If who we are before the public was who we were before God, Heaven would be filled with sinners and Hell with saints in the end.

Zacchaeus was, in public view, such a sinner that a holy man like Jesus should not associate with. But to their shock, Jesus chose to have a meal in his house.

Zacchaeus was impressed by Jesus because no religious leader had ever asked to go to his house.

This gesture influenced his faith in Jesus. The gracious acts of Jesus Christ towards this sinner led him not just to believe, but to repent too.

Zacchaeus clims a tree to see Jesus. (Photo/Seeds of Faith)

His presence
The presence of the Lord in the house of Zacchaeus humbled him.

Zacchaeus said: “Look, Lord, I give half of my goods to the poor; and if I have taken anything from anyone by false accusation, I restore fourfold” (Luke 19:8).

The presence of God in our lives trigger us to act in the manner of repentance. All sinners ought to be privileged with the presence of God.

Jesus, while in Zacchaeus’ house, said: “Today, salvation has come in your house for the son of man came to seek and save that which is lost”.

Jesus offered salvation to this sinner and the impact was repentance in action.

According to scholars like Bradley Green, “Repentance is a key component of our initial turning from sin to Christ, but is also a necessary part of the ongoing Christian life.

The verb “repent” or “repented” occurs 13 times in the Old Testament.
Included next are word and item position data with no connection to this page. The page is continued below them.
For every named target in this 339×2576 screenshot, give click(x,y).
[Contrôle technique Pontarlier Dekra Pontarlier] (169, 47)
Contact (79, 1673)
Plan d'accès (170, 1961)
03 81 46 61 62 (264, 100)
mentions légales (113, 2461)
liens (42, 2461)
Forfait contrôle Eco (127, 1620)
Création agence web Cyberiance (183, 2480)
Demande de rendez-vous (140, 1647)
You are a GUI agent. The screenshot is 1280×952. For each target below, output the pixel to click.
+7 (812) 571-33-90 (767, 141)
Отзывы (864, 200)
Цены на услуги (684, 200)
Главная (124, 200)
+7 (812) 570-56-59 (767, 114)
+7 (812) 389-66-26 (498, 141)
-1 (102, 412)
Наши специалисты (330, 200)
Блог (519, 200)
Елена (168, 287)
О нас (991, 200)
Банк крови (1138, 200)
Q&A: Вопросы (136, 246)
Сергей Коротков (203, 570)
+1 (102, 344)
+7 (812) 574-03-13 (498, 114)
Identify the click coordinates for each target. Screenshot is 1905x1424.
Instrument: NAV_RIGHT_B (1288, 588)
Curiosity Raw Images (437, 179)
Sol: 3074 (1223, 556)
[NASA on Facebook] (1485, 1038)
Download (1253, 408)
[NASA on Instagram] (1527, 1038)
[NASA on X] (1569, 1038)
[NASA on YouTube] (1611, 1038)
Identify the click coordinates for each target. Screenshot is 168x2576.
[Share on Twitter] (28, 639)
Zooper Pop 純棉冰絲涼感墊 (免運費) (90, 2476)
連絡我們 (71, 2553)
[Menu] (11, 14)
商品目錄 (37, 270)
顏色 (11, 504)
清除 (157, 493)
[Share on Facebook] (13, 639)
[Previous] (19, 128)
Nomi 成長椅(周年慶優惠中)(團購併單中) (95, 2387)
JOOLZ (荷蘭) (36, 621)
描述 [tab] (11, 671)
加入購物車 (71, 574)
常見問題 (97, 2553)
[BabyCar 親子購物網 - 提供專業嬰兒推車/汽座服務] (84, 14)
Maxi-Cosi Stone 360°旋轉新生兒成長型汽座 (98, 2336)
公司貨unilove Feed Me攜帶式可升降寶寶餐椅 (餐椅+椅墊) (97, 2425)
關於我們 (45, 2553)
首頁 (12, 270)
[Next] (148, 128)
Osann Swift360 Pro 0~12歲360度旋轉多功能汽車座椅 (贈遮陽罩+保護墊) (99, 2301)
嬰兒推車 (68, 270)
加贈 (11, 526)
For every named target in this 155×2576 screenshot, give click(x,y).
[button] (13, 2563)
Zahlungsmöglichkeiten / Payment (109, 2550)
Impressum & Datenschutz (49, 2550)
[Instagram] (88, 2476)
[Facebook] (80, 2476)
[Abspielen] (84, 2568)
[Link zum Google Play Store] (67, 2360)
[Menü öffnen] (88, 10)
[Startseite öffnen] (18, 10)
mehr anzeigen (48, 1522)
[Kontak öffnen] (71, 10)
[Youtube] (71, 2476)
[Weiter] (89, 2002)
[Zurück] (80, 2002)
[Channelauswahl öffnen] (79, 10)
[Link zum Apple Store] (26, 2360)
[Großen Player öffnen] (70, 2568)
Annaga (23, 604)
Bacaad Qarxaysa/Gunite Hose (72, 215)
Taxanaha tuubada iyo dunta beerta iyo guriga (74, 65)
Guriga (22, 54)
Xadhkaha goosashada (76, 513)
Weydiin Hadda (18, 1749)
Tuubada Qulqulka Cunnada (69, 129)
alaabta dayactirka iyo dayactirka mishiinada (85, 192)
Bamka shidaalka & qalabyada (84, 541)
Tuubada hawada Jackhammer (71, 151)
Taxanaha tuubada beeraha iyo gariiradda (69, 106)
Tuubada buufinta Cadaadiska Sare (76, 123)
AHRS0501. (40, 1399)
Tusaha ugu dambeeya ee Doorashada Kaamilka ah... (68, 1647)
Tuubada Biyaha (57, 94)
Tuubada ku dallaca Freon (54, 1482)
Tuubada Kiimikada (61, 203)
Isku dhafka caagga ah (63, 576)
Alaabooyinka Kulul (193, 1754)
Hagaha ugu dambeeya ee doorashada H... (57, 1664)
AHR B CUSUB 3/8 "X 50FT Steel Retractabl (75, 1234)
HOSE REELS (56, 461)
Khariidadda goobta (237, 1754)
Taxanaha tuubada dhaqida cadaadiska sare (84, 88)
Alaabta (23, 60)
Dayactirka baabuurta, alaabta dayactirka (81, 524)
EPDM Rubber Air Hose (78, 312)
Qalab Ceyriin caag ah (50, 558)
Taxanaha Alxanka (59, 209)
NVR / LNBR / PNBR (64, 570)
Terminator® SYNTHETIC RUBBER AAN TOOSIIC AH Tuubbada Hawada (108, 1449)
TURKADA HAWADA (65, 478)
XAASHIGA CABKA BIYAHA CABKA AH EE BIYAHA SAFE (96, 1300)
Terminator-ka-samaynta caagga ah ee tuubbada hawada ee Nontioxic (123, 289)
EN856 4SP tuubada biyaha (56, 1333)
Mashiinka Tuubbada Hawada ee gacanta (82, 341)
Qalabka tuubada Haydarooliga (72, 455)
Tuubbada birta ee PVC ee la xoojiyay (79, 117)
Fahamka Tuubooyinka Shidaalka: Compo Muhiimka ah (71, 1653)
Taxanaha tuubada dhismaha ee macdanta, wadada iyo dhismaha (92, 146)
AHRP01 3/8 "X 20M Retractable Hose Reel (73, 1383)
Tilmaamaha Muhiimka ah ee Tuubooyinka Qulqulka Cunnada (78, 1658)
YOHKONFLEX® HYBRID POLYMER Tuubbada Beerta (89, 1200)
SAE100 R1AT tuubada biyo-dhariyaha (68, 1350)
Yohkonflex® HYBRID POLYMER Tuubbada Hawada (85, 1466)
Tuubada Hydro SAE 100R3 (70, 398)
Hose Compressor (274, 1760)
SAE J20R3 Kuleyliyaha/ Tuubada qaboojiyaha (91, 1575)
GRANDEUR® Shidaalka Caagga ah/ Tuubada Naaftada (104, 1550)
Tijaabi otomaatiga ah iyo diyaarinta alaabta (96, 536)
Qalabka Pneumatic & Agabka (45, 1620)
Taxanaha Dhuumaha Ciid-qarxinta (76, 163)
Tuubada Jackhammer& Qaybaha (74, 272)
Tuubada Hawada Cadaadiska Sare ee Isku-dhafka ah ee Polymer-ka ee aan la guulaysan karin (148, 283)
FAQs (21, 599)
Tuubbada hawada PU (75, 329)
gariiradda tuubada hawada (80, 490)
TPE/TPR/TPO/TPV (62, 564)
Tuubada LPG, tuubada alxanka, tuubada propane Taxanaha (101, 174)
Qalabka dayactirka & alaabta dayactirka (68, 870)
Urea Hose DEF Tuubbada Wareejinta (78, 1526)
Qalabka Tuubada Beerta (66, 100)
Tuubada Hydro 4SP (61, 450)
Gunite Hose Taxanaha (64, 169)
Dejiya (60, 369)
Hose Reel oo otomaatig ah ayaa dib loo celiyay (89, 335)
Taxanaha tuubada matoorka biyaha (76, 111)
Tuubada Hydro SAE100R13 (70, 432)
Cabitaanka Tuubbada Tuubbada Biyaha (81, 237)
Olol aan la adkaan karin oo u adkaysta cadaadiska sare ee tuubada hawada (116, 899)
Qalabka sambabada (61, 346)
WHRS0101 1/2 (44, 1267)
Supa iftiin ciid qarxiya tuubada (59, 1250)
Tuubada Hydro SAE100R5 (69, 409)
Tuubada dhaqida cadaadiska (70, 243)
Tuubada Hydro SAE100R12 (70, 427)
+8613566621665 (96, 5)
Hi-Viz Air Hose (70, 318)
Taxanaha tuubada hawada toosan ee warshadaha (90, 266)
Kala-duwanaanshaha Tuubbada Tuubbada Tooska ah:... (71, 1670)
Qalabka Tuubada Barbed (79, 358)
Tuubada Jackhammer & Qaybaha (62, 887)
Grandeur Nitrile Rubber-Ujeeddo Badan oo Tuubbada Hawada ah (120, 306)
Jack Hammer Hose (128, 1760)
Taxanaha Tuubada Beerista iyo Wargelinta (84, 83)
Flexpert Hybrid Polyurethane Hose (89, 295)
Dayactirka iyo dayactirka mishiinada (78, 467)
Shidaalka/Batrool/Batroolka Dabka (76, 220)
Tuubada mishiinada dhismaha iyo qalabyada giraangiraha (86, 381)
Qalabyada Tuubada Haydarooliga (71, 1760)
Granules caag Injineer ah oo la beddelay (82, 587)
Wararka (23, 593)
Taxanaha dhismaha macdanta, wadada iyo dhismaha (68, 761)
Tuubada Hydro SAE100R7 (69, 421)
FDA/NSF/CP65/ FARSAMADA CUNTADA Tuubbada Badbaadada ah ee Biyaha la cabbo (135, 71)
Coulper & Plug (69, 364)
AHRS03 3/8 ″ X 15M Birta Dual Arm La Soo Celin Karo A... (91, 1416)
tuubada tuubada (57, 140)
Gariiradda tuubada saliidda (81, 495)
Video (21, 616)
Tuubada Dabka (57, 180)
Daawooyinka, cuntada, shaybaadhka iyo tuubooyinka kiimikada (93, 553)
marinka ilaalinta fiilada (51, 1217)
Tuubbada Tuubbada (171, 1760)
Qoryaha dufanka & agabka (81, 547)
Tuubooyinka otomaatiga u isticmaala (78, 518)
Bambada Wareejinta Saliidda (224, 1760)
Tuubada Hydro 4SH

The word “repentance” appears 20 times in the New Testament.

The verb “repent” appears 27 times in the New Testament.

Repentance, therefore, is a Bible theme, and in essence, a practical ‘turning away’.

The Bible tells us what we should ‘turn away from’ in the following verses: transgressions (Ezekiel 18:30), wickedness (Acts 8:22) and of one’s “works” or “deeds” (Revelation 2:21-22).

At times this turning away (repentance) is from idolatry or demon worship (Ezekiel 14:6, Revelation 9:20), or from sexual immorality (Revelation 2:21; 9:20).

Repentance does not stop at telling God: “I am sorry, please forgive me.” True repentance is active.

It is a practical way of living from the point a sinner recognizes their sin and starts walking in a different direction and acting differently.

Repentance is not just mumbling words, but accompanying them with action. (Photo/CPH Blog)

Repentance in action
While making his repentant statement to Jesus (Luke 19:8), Zacchaeus did not just kneel before God and utter penitent prayers to Him. He acted.

Accused of robbing the public, his repentance in action was through returning whatever he had robbed.

Ezekiel demonstrates what true repentance is in these words: “But if a wicked man turns from all his sins which he has committed, keeps all my statutes, and does what is lawful and right, he shall surely live; he shall not die” (Ezekiel 18:21).

Repentance is not just saying. It is saying and doing.